DIRECTIONS: In how many lines of the listing below does the word "This" occur? Say only the number.

EXTRACTED DATA:
* * *
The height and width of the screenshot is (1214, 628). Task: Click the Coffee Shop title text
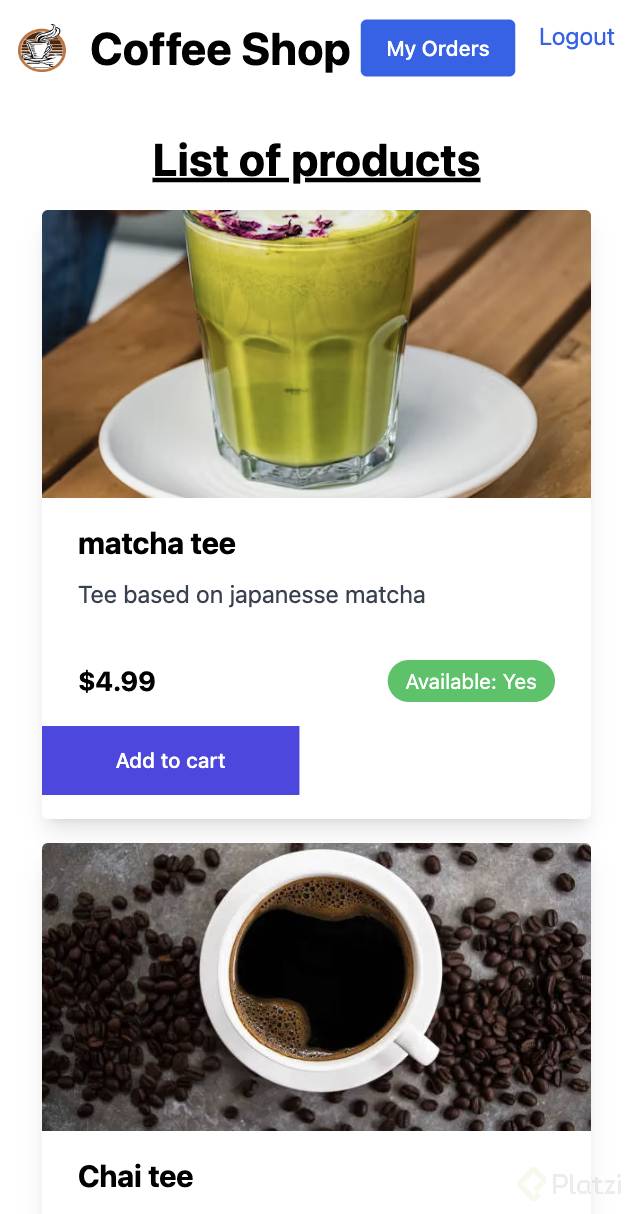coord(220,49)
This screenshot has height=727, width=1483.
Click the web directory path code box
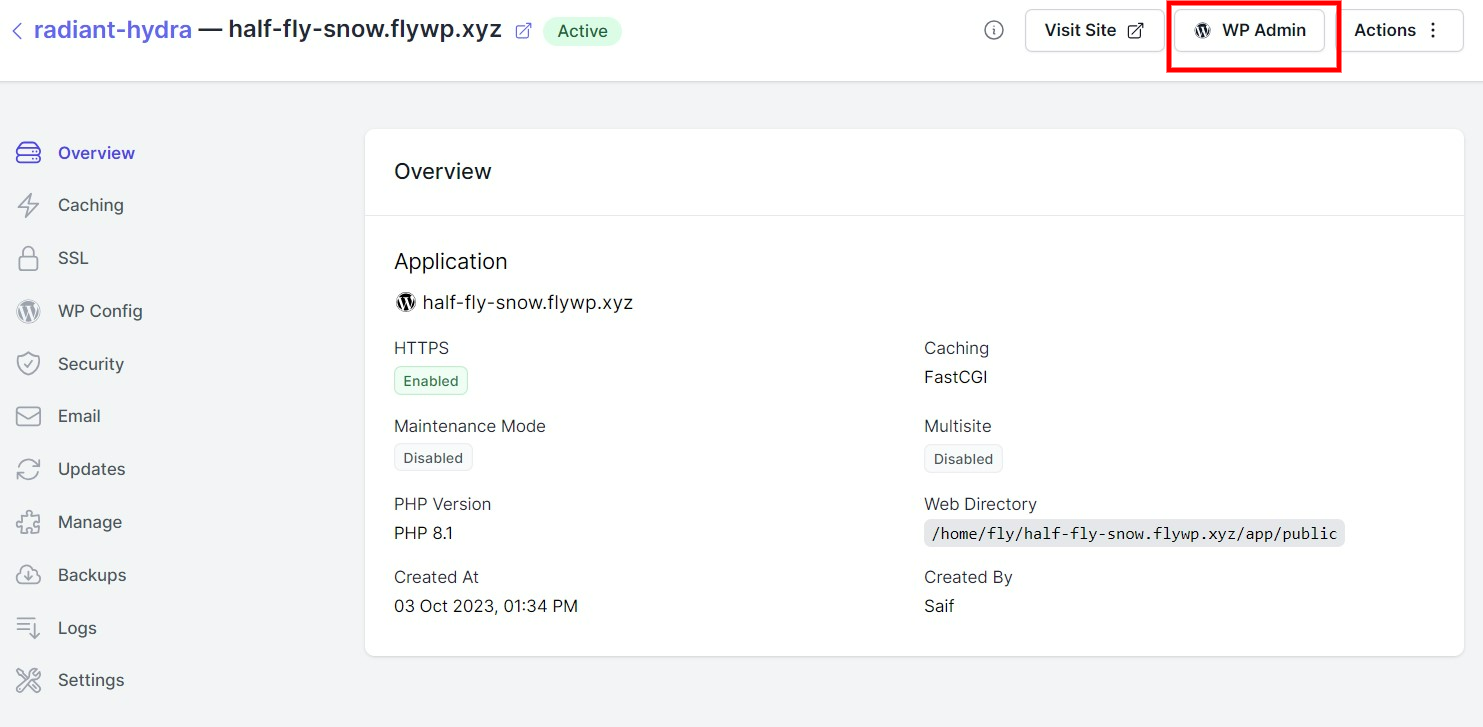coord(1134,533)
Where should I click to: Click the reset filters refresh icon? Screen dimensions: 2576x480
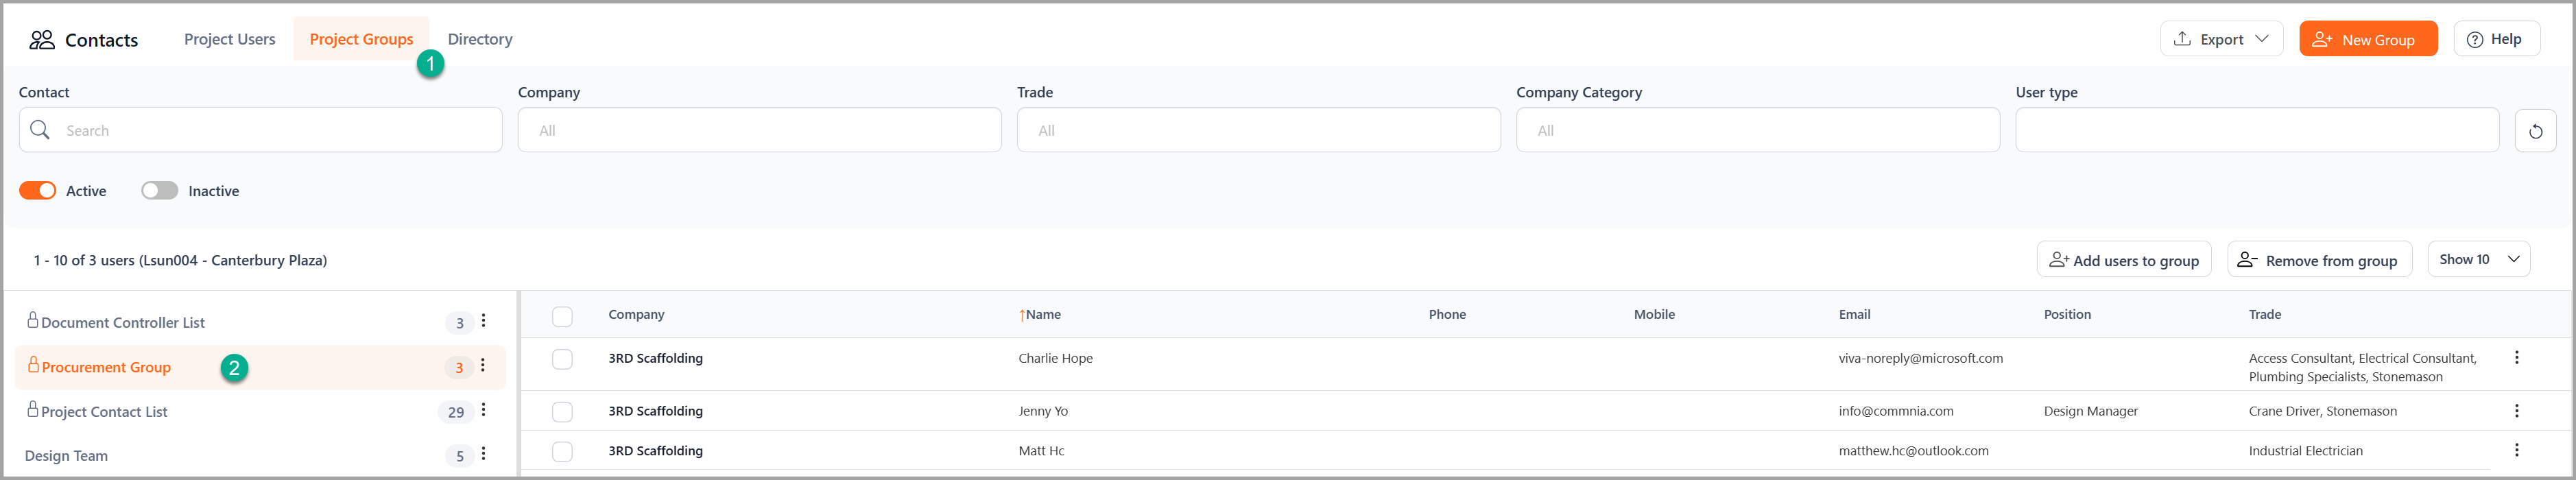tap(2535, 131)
* * *
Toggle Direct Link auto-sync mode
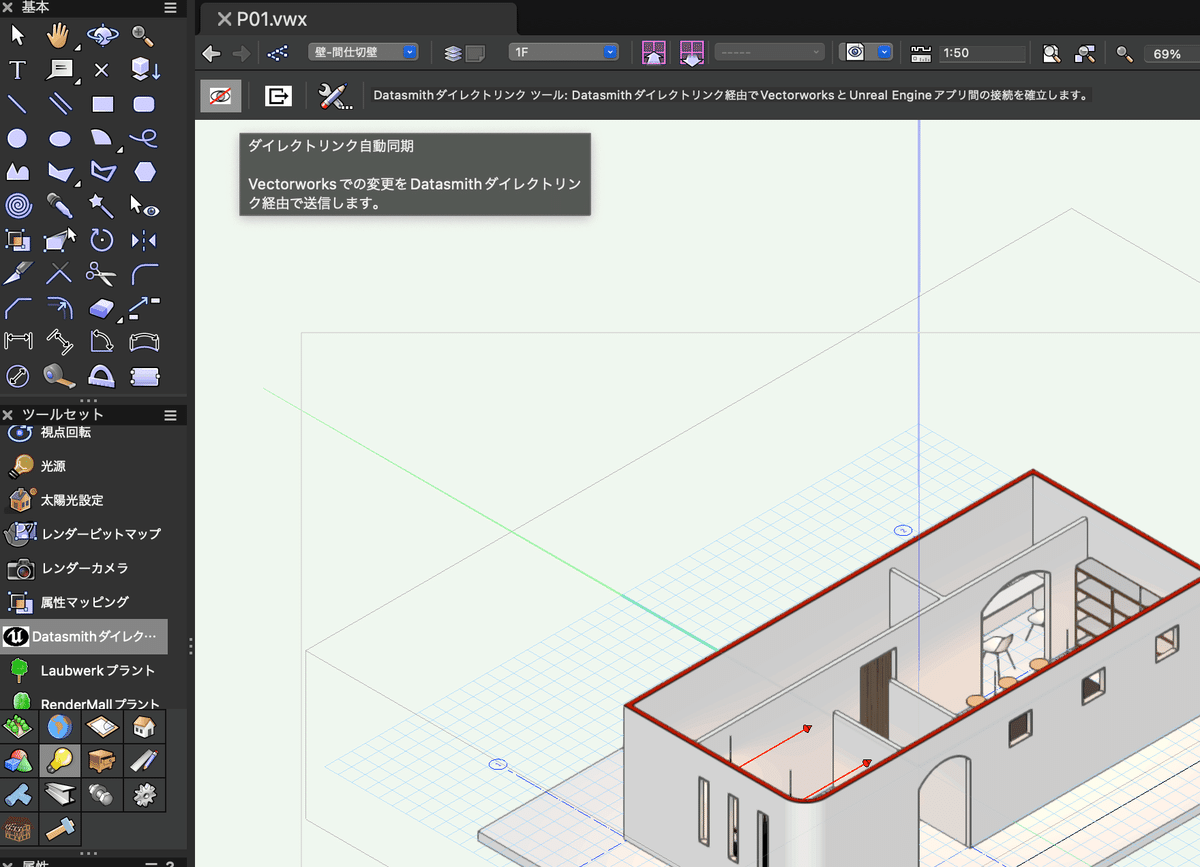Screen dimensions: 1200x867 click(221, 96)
* * *
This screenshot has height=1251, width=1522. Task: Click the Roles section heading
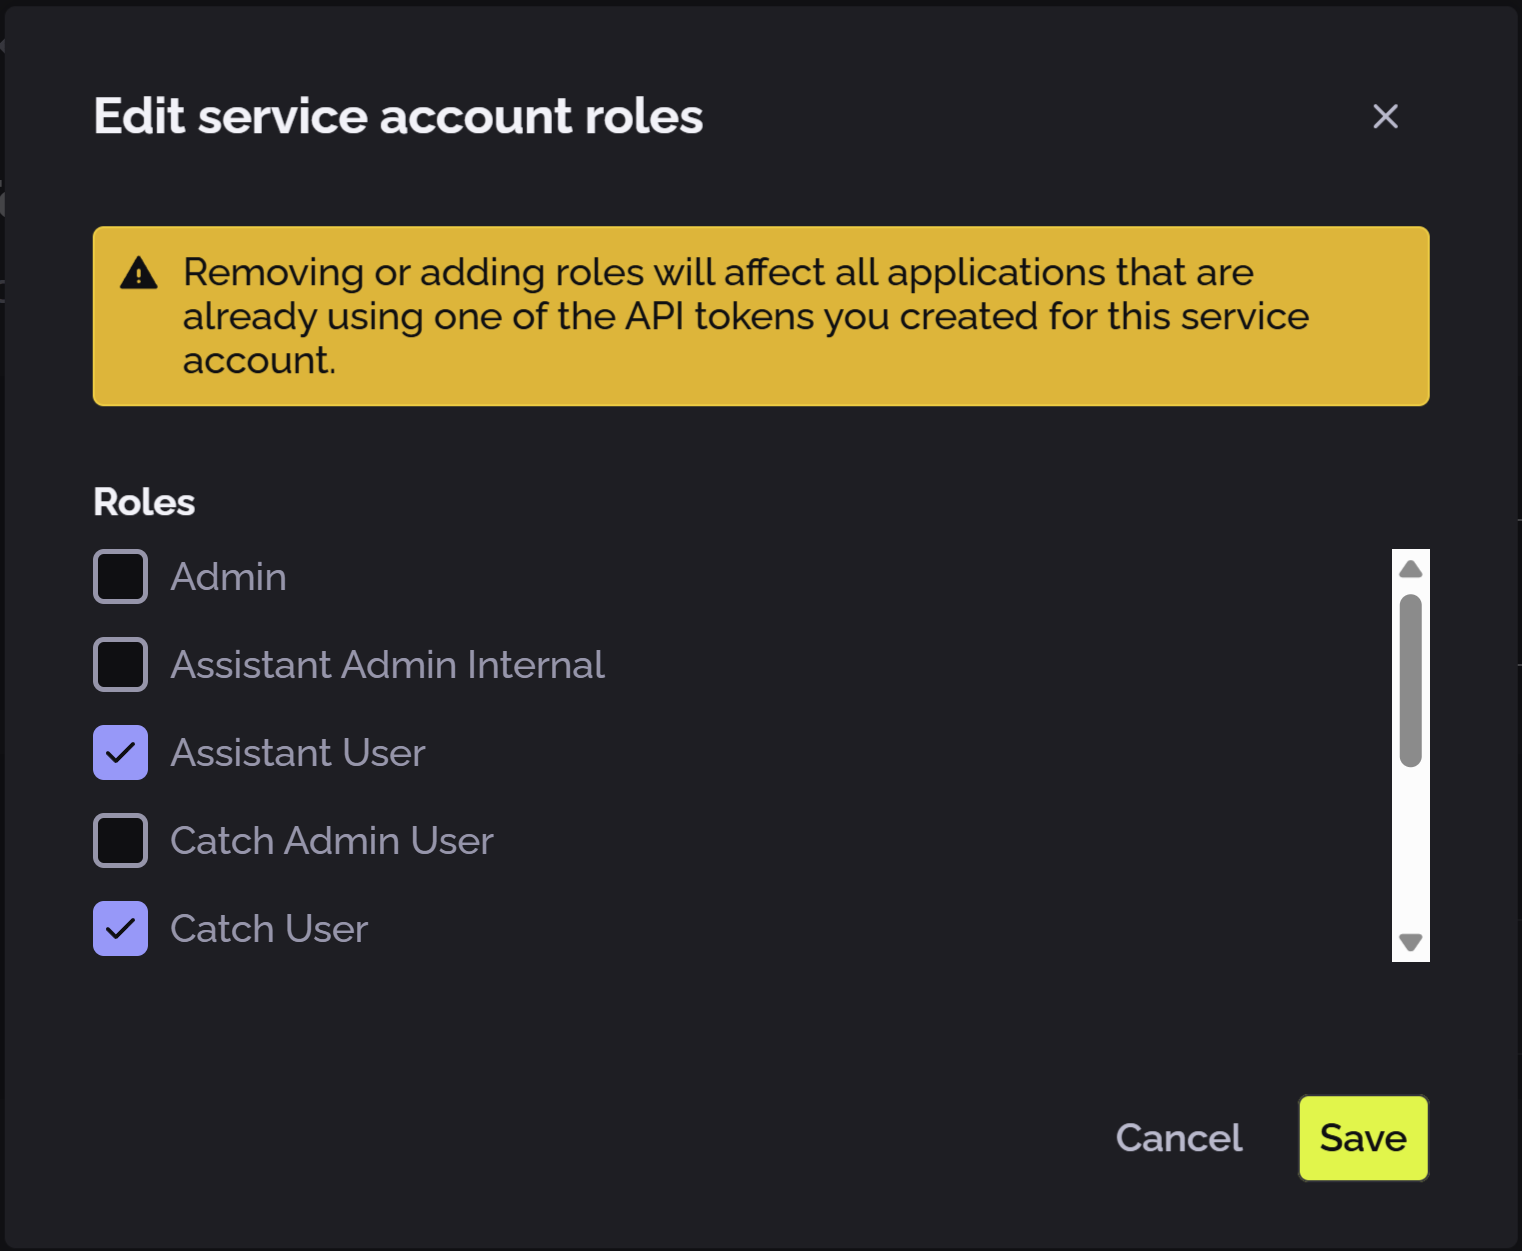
* * *
ANSWER BOX: 2